* Material provided:
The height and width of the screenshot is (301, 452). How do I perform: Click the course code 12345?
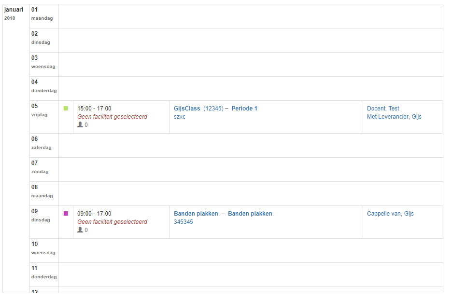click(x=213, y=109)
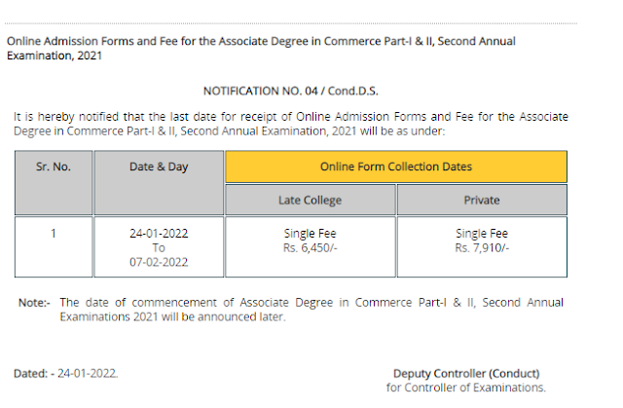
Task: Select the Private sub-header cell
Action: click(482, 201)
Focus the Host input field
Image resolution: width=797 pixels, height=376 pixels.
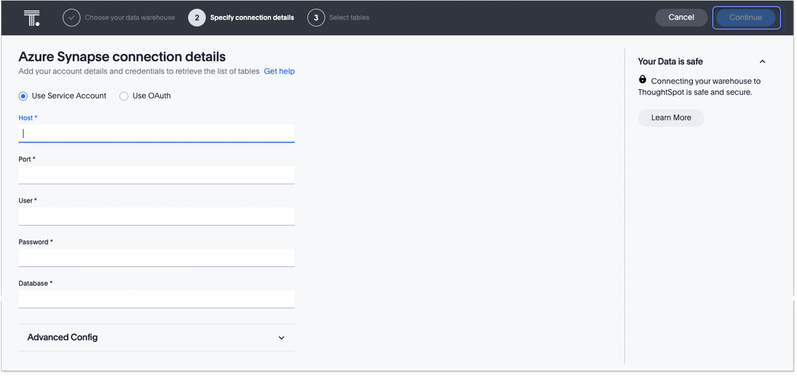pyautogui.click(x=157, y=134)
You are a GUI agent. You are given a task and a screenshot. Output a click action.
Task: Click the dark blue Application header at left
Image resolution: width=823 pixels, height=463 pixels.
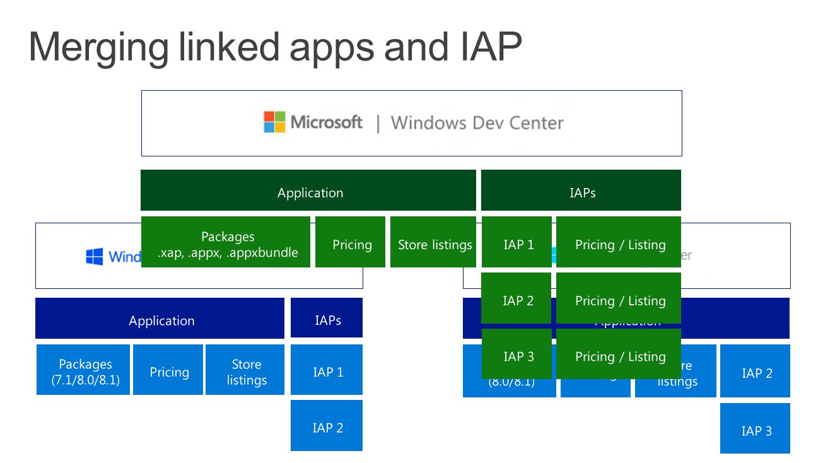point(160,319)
==
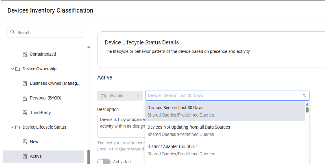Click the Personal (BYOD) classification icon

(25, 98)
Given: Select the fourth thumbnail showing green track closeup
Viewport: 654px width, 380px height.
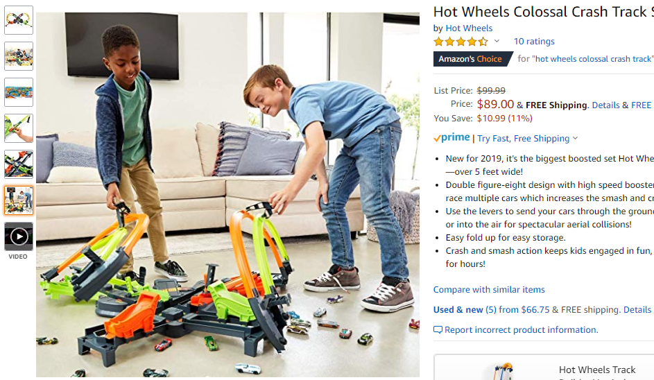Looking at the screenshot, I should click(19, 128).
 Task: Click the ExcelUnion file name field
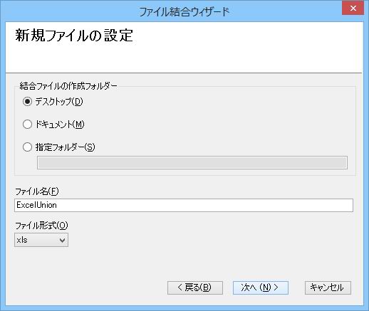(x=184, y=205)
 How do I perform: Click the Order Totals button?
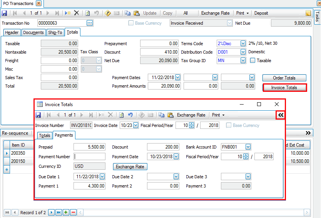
--
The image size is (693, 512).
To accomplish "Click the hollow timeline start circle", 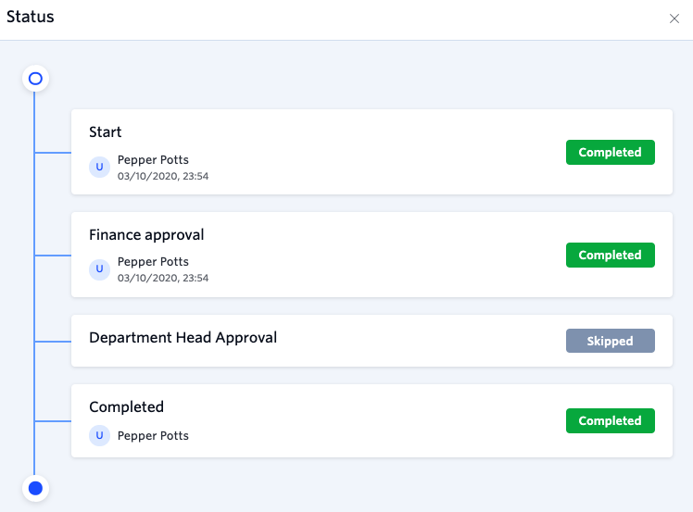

* Your task: Though the entries above contain pictures, none should be copied; reproduce only the lines between the one holding "The image size is (693, 512)." and the one holding "the hollow timeline", inclusive, exactly as written.

* Written reply:
The image size is (693, 512).
To accomplish "Click the hollow timeline start circle", 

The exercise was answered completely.